To further analyze the influence of ocean current on the lateral drift of umbilical, this study sets two typical current velocity conditions: Case 1 with no ocean current and Case 2 adopting the velocity profile shown in
Table 8. The lateral displacement characteristics of umbilical configurations under the two conditions are compared, and the results are presented in
Figure 12. It was found that, at a water depth of 800 m, the lateral offset reaches 129.89 m for the double-stepped configuration, 121.70 m for the steep-wave configuration, and 107.12 m for the S-shaped configuration.
Among the three configurations, the S-shaped configuration exhibits the smallest lateral drift under current influence, indicating better stability and structural reliability compared with the double-stepped and steep-wave configurations.
4.2.2. Effective Tension
The effective tension can be used to characterize the stretching load borne by the umbilical cable.
Figure 13a shows the maximum effective tension values corresponding to the three configurations.
Figure 13b shows the minimum effective tension values corresponding to the three configurations.
From
Figure 13a, it was found that the maximum tension occurs at the top of the umbilical cable, indicating that this location bears the highest stretching load.
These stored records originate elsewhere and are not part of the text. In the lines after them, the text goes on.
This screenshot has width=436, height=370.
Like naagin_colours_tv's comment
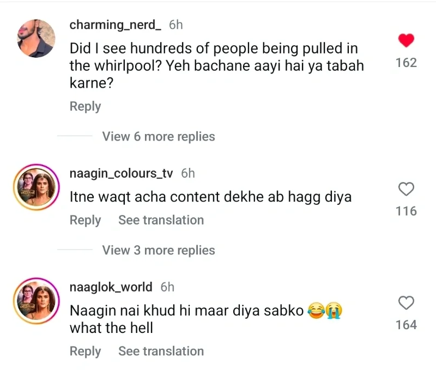point(406,189)
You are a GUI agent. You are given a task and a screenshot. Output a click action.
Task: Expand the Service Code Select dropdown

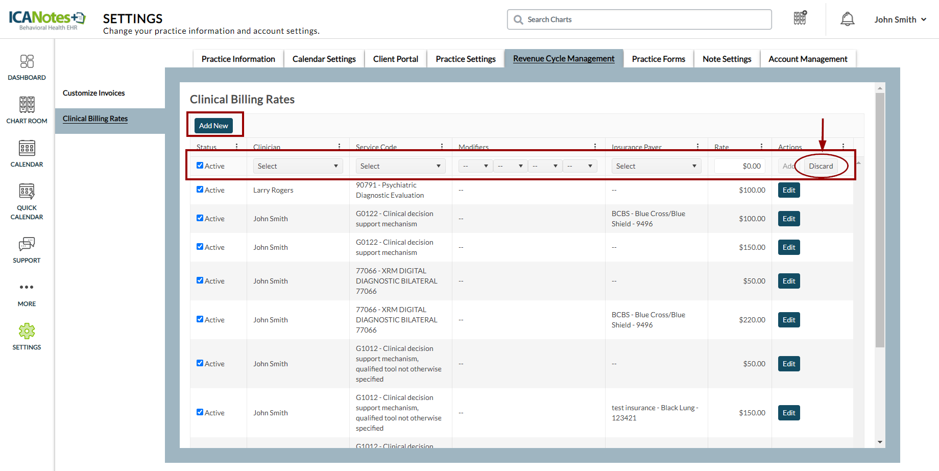point(400,166)
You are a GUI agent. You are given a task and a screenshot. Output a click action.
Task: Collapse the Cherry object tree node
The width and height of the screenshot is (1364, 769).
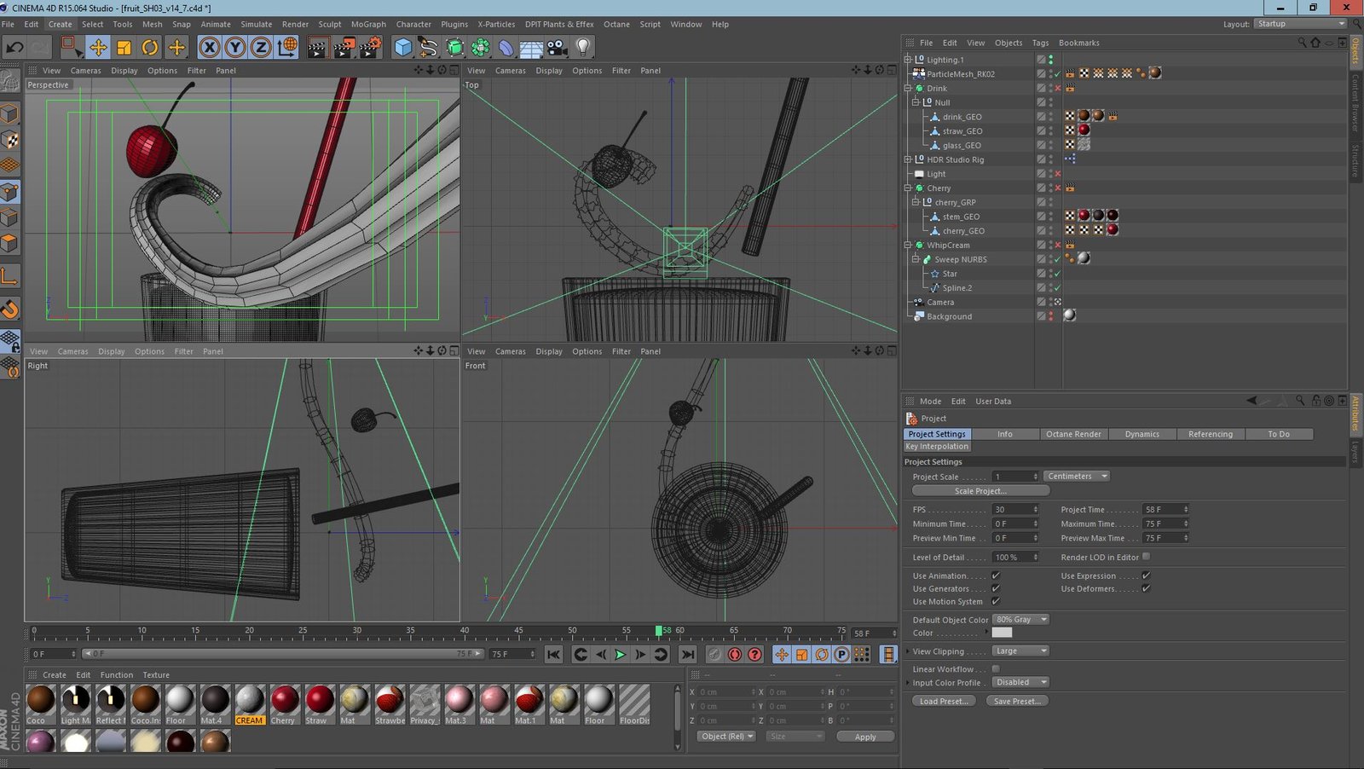[x=908, y=188]
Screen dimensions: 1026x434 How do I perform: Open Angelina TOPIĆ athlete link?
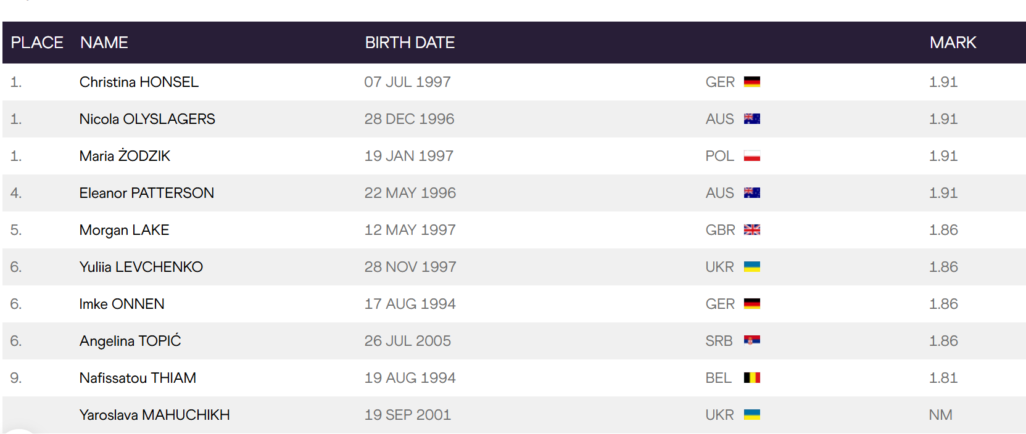click(130, 340)
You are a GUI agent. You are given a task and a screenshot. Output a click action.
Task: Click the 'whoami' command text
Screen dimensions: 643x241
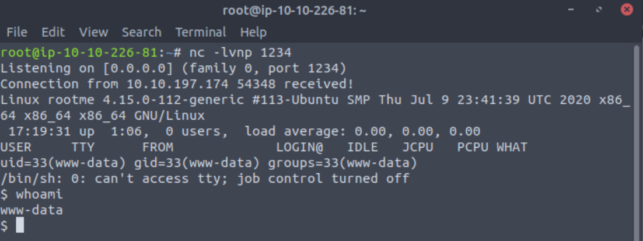tap(39, 194)
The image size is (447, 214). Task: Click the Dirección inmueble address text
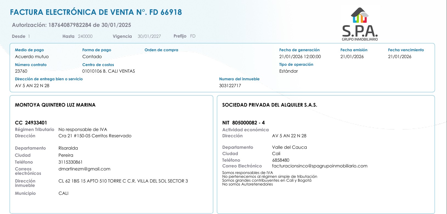pyautogui.click(x=123, y=181)
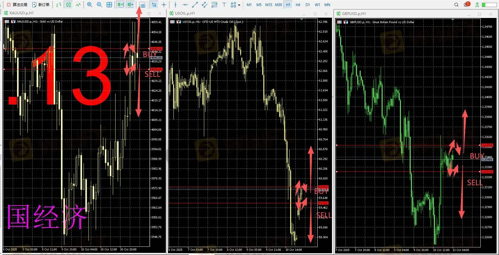Select the crosshair tool

point(164,5)

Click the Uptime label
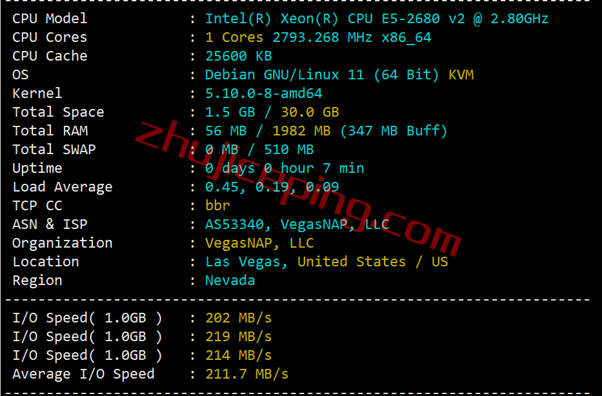[37, 168]
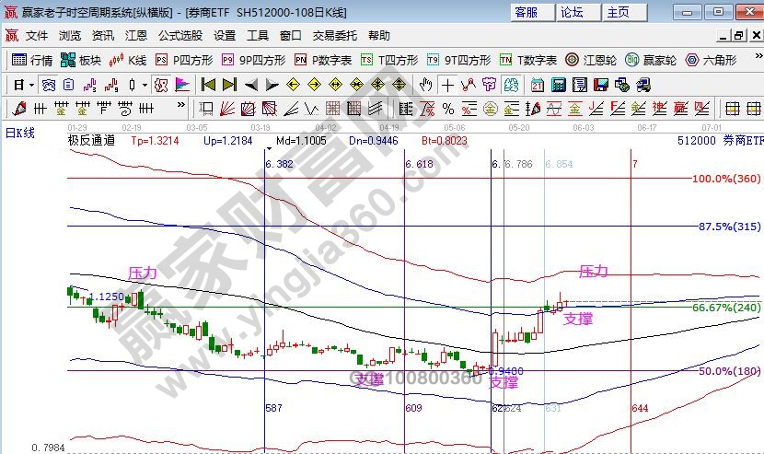Expand the candlestick style dropdown arrow
The width and height of the screenshot is (764, 454).
145,85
Therefore, this position is one of the key critical points of the umbilical cable. From
Figure 13b, it was found that the minimum tension generally occurs at the top of the buoyancy section, and due to the influence of the buoyancy section, the effective tension in this segment gradually increases. This phenomenon is primarily attributed to the additional buoyancy provided by the modules. When the umbilical cable enters the buoyancy section, the buoyancy not only completely offsets its self-weight but also generates an upward axial component, leading to a local increase in effective tension. The magnitude of this increase is related to the total buoyancy of the section. As shown in
Figure 13b, the S-shaped and steep-wave configurations exhibit almost identical tension recovery magnitudes in the buoyancy section, whereas in the double-stepped configuration, the buoyancy section is split into two segments, resulting in two separate recovery processes and corresponding local peaks.
Further analysis of the top and bottom tension of the umbilical cable is conducted.
Table 11 lists the variation ranges of the top and bottom tension for the three configurations. Comparing the maximum top tension values of the three configurations, the order is: Double-Stepped < Steep Wave < S-Shaped. However, the differences in the maximum tension values among the three configurations are relatively small. Among these, the S-shaped configuration has the largest variation in top tension, with a minimum tension of 9.78 kN, a maximum tension of 32.15 kN, and a variation range of 22.37 kN.
4.2.3. Bending Curvature
The bending load borne by the umbilical cable can be represented by the bending curvature.
Figure 14 shows the distribution of the bending curvature along the length of the umbilical cable for the three configurations.
From
Figure 14, it can be observed that the maximum bending curvature values are similar for all three configurations, and the location of the maximum curvature occurs at the top of the buoyancy section in each case. Additionally, the curvature values of the umbilical cable are smaller in the middle of the suspended section. This is due to the distance from the top buoyancy and the dynamic disturbances from the marine environment, as well as the hydrodynamic damping effect, which result in a smaller bending amplitude of the umbilical cable. Due to the presence of two buoyancy sections in the double-stepped configuration,
Figure 14 shows two peaks in the curvature. The first peak is 0.6722 m
−1, and the second peak is 0.6706 m
−1. Therefore, compared to the steep-wave and S-shaped configurations, which only have a single buoyancy section, the double-stepped configuration is more prone to bending fatigue and fatigue fracture.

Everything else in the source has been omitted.